Aux termes de l’article 700 du même code, le juge condamne la partie tenue aux dépens à payer à l’autre partie, au titre des frais exposés et non compris dans les dépens, la somme qu’il détermine en tenant compte de l’équité. Il convient de condamner Madame [M] à verser à la S.A. VILOGIA la somme de 150 euros à ce titre.

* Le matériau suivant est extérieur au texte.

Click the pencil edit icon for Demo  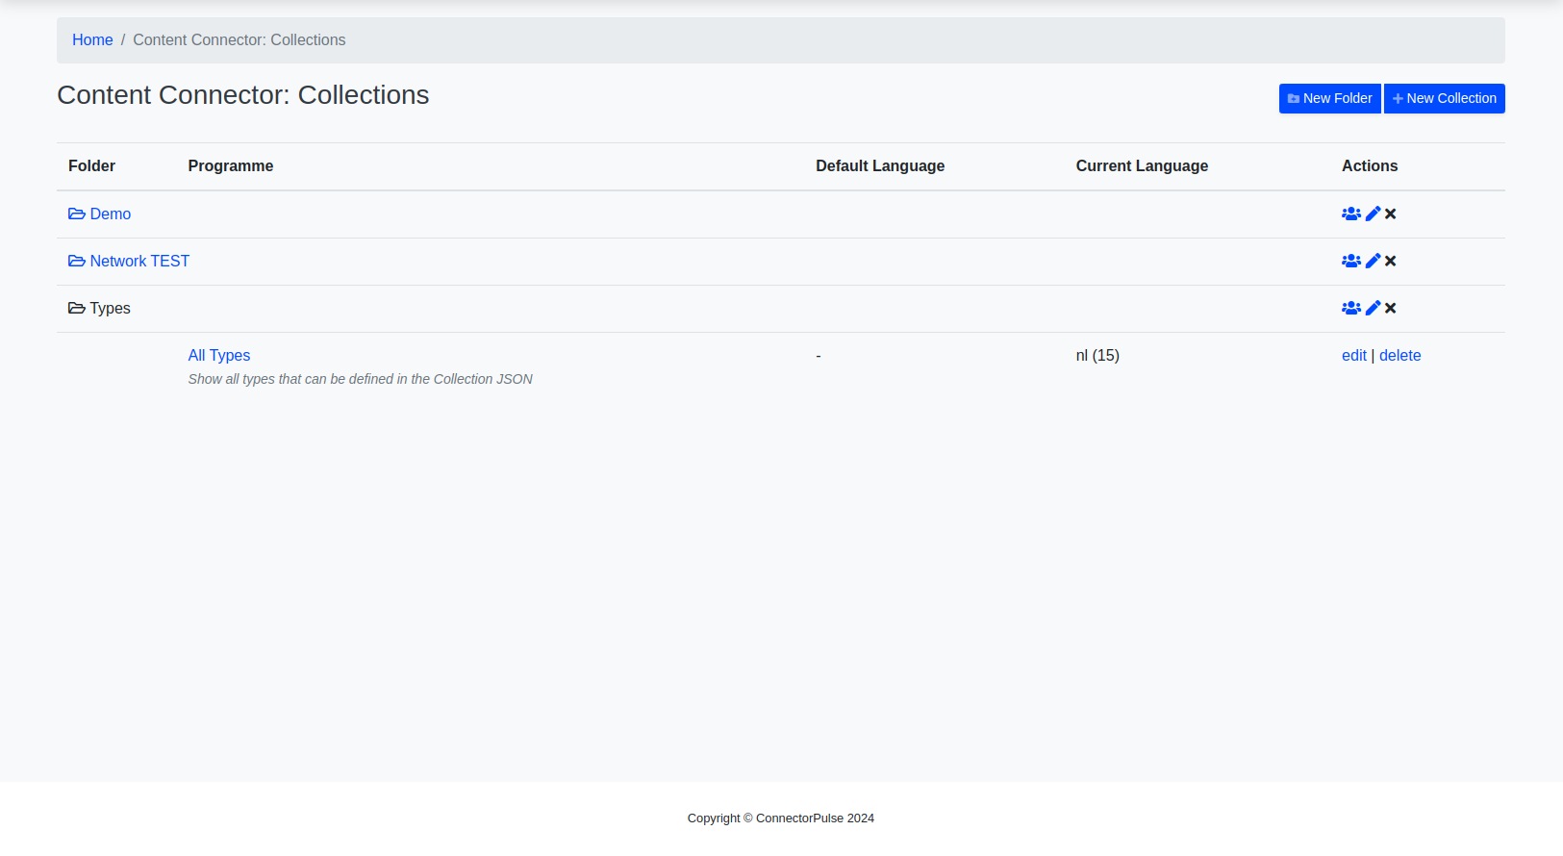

Il convient de rappeler que l’exécution provisoire de la présente ordonnance est de droit.
PAR CES MOTIFS,
Statuant en référé, par ordonnance mise à disposition au greffe, contradictoire et en premier ressort,
Au principal, RENVOYONS les parties à se pourvoir ainsi qu’elles aviseront, et dès à présent, vu l’urgence :
CONSTATONS la réunion à la date du 29 août 2024 des conditions d’acquisition de la clause de résiliation insérée au contrat de bail du 11 avril 2018 entre Madame [S] [M] et la S.A. VILOGIA, relatif au logement n°102, situé [Adresse 2], à [Localité 9],
CONDAMNONS Madame [S] [M] à payer à la S.A. VILOGIA la somme de 3404,66 euros à titre d’indemnité provisionnelle pour l’arriéré de loyers, charges locatives et indemnités d’occupation à la date du 5 mai 2025 (échéance du mois d’avril 2025 incluse), avec intérêts au taux légal à compter de la présente décision ;
ACCORDONS à Madame [S] [M] la faculté de se libérer de sa dette dans un délai de 36 mois à raison de 35 mensualités successives de 90 euros chacune, suivies d’une 36ème et dernière mensualité représentant le solde du principal, des intérêts, frais et indemnité de procédure, le premier versement devant intervenir dans le mois suivant la signification de la présente décision et chaque mensualité devant être versée au dernier jour de chaque mois au plus tard, le loyer courant et les charges devant être réglés à leur échéance ;
DISONS que les paiements s’imputeront d’abord sur la dette au titre des loyers, charges ou indemnités d’occupation puis sur les intérêts, dépens et autres frais s’il y a lieu ;
ORDONNONS, en conséquence, la suspension des effets de la clause de résiliation permettant la continuation du contrat de bail ;
DISONS que si le moratoire ci-dessus fixé est respecté, la clause de résiliation du bail sera réputée n’avoir jamais joué ;
DISONS, en revanche, qu’à défaut de paiement du loyer courant ou d’une seule mensualité à l’échéance fixée avant la fin du paiement de la dette en principal et intérêts :
la totalité de la somme restant due deviendra immédiatement exigible ;
si la défaillance intervient avant la fin du paiement des sommes dues au titre des loyers, charges ou indemnités d’occupation, la clause de résiliation reprendra son plein et entier effet entraînant la résiliation immédiate du contrat de bail ;
qu’en ce cas, à défaut pour Madame [S] [M] d’avoir libéré volontairement les lieux, il sera procédé à son expulsion et à celle de tous occupants de son chef avec, si nécessaire, le concours et l’assistance de la force publique, deux mois après la délivrance d’un commandement de quitter les lieux conformément aux dispositions des articles L.411-1 et L.412-1 du code des procédures civiles d’exécution ;
qu’en ce cas le sort des meubles sera réglé conformément aux dispositions des articles L.433-1, L.433-2 et R.433-1 et suivants du code des procédures civiles d’exécution ;
qu’en ce cas sera due une indemnité d’occupation égale au montant du loyer révisable selon les dispositions contractuelles et de la provision sur charges, augmentée de la régularisation au titre des charges dûment justifiées et CONDAMNONS Madame [S] [M] à son paiement à compter du 1er mai 2025, jusqu’à libération effective des lieux ;
CONDAMNONS Madame [S] [M] aux dépens qui comprendront notamment le coût du commandement de payer, de l’assignation, de la notification de l’assignation au représentant de l’État ;
CONDAMNONS Madame [S] [M] à payer à la S.A. VILOGIA une indemnité de 150 euros en application des dispositions de l’article 700 du code de procédure civile ;
REJETONS le surplus des demandes ;
RAPPELONS que la présente ordonnance est exécutoire de plein droit par provision ;
Ainsi jugé les jour, mois et an susdits.